— Start Data entries —
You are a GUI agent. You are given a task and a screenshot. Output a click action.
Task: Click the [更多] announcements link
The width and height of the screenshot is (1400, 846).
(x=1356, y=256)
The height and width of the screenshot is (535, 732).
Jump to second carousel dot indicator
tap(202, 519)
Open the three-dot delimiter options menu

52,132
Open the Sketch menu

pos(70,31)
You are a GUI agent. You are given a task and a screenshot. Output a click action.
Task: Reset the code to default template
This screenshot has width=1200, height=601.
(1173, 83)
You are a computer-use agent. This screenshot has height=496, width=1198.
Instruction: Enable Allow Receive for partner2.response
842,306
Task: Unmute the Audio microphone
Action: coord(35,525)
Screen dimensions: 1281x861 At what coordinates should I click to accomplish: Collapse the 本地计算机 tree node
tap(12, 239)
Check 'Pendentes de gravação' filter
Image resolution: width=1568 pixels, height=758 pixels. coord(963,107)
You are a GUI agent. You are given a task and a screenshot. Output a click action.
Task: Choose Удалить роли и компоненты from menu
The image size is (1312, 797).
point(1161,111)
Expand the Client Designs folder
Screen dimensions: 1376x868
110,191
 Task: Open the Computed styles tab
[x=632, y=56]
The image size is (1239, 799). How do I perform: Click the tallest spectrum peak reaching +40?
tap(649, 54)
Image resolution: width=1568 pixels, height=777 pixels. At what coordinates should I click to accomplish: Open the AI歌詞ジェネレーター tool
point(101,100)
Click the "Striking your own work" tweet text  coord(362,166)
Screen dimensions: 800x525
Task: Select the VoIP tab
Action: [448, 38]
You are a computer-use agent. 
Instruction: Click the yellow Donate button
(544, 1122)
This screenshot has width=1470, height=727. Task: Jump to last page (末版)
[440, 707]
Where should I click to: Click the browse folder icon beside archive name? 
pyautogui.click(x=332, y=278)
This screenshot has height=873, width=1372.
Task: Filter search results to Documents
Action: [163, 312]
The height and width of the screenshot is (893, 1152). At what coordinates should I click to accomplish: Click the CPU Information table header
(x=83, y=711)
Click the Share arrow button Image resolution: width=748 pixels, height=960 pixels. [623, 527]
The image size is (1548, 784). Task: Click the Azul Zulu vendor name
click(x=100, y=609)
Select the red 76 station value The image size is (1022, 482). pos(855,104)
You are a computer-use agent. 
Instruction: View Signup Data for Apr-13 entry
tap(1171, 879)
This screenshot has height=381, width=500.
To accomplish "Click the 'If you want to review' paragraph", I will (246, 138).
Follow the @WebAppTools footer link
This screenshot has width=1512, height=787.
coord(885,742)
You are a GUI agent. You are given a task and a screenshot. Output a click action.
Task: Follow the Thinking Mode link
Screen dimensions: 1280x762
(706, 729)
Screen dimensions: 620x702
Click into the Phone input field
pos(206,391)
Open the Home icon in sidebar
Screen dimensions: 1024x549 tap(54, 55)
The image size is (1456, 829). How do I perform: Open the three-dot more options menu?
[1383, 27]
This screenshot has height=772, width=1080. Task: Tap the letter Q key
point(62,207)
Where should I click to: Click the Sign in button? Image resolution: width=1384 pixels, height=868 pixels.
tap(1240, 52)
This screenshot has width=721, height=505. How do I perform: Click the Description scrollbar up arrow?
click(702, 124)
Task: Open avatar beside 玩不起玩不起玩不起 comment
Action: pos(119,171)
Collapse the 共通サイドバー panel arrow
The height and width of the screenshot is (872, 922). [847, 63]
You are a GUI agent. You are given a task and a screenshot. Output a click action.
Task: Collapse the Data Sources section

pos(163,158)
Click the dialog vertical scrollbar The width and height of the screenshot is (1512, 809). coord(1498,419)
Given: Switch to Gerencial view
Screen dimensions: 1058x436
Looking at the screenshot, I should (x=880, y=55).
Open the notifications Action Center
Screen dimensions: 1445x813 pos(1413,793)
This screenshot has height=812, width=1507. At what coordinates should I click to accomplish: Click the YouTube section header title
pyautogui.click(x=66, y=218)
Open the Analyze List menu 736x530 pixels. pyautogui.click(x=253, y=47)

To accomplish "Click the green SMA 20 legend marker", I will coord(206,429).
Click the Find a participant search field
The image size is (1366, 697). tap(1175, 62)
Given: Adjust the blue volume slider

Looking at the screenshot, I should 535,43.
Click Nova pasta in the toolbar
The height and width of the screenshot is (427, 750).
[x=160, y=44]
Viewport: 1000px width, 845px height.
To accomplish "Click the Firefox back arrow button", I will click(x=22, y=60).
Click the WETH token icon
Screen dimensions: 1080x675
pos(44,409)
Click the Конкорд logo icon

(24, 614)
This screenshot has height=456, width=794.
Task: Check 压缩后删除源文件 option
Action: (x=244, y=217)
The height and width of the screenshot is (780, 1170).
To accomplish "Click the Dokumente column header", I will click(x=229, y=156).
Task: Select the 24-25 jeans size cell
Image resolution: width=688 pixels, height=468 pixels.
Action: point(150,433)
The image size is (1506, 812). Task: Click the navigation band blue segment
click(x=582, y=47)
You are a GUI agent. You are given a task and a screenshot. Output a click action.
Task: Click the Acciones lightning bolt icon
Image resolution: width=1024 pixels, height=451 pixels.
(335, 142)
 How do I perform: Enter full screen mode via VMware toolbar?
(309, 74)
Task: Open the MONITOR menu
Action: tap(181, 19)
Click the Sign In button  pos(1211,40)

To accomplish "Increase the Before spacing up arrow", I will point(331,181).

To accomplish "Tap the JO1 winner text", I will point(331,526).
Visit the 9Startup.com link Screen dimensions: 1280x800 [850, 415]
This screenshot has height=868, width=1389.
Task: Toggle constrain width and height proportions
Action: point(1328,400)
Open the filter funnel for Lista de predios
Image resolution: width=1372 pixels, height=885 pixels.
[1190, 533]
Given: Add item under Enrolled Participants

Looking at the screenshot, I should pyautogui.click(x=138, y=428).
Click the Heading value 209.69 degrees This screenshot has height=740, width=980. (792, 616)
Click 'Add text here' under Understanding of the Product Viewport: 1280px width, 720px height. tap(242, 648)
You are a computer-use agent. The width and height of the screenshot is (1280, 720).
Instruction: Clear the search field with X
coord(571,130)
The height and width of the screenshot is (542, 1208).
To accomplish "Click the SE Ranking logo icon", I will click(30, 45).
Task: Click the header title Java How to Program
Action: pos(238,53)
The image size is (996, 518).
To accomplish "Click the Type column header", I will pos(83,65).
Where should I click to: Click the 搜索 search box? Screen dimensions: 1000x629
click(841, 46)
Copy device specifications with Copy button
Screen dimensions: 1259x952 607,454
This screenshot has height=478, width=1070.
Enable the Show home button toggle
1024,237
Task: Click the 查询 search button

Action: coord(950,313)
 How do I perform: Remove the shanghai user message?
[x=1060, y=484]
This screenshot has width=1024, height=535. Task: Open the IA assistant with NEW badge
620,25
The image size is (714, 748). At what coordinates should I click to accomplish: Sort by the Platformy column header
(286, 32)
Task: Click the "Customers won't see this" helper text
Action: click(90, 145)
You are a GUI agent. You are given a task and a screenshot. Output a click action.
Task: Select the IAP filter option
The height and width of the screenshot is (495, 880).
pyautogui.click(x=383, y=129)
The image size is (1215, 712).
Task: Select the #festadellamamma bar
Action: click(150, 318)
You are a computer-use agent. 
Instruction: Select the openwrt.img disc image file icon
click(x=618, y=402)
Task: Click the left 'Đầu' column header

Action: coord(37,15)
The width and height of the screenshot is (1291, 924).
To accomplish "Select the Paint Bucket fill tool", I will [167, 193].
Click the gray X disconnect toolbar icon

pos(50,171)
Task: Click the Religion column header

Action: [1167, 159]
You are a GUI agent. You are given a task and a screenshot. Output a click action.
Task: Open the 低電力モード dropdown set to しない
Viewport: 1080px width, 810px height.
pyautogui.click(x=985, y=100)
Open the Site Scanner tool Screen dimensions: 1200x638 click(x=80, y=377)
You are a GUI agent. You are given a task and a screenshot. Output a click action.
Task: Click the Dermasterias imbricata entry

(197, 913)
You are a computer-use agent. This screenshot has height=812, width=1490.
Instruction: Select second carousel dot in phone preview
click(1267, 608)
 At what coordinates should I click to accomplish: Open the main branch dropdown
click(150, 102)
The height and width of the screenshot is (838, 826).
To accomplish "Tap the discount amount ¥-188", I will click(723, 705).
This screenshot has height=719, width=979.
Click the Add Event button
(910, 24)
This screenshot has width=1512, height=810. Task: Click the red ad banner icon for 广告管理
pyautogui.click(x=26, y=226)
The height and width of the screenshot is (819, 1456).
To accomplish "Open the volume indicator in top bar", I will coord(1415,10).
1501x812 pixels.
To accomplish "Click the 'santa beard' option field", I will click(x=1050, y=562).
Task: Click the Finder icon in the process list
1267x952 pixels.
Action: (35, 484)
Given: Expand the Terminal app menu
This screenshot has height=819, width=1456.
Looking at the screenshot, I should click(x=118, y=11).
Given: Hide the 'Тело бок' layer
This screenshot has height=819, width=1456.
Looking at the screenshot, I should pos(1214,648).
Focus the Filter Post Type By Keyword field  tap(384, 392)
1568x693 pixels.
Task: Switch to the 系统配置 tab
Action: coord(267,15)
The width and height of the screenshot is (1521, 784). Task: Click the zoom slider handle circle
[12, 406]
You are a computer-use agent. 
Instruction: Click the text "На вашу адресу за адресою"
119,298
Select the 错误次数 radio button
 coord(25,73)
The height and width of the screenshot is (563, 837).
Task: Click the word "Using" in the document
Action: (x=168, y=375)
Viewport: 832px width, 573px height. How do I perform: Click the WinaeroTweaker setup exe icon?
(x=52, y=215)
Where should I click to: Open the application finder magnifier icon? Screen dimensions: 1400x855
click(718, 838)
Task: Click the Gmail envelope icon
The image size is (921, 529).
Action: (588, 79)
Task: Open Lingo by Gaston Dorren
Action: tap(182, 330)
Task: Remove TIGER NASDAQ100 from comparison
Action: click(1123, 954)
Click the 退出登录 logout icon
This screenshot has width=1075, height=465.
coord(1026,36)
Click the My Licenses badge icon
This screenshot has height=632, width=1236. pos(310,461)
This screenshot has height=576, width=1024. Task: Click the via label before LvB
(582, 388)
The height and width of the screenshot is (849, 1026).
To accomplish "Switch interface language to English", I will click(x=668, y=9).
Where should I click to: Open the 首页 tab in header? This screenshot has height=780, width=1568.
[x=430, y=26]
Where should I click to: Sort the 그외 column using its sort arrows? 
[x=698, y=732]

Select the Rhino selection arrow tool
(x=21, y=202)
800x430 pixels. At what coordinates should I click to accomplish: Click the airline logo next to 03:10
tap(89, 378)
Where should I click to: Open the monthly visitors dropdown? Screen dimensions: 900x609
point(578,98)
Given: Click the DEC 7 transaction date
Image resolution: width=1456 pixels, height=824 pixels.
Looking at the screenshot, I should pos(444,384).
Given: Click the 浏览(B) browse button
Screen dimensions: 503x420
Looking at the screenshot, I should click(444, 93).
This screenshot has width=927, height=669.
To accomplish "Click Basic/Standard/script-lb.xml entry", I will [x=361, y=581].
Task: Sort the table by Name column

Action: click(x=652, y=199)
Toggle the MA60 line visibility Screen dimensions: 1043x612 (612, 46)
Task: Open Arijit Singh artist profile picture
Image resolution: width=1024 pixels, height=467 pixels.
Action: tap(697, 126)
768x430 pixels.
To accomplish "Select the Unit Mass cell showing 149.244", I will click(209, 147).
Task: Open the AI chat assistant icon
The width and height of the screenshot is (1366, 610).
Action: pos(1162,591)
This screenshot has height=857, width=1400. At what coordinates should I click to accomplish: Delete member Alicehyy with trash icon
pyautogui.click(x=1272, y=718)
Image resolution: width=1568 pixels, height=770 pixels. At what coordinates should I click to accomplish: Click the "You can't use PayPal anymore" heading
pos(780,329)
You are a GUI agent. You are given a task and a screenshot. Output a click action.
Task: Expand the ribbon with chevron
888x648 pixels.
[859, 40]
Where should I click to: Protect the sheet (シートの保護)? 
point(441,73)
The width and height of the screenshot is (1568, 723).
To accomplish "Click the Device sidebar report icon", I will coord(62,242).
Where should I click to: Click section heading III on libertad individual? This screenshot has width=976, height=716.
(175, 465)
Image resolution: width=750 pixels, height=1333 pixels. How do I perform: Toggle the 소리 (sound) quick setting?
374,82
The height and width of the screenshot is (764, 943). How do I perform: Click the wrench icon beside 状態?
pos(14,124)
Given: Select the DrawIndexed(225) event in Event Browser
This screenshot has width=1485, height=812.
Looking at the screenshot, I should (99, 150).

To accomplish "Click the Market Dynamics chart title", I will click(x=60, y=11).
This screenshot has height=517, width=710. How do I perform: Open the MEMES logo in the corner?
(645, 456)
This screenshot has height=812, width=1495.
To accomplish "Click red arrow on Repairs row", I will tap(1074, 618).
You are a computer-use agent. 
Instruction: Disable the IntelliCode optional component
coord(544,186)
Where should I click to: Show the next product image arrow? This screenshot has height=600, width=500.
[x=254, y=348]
— End Data entries —
# Problem to solve
Copy out the entries above without any change, from the line containing "Click the WETH token icon" through the line containing "Action: point(150,433)", both of those lines included.

# Answer below
Click the WETH token icon
Screen dimensions: 1080x675
pos(44,409)
Click the Конкорд logo icon

(24, 614)
This screenshot has height=456, width=794.
Task: Check 压缩后删除源文件 option
Action: (x=244, y=217)
The height and width of the screenshot is (780, 1170).
To accomplish "Click the Dokumente column header", I will click(x=229, y=156).
Task: Select the 24-25 jeans size cell
Image resolution: width=688 pixels, height=468 pixels.
Action: point(150,433)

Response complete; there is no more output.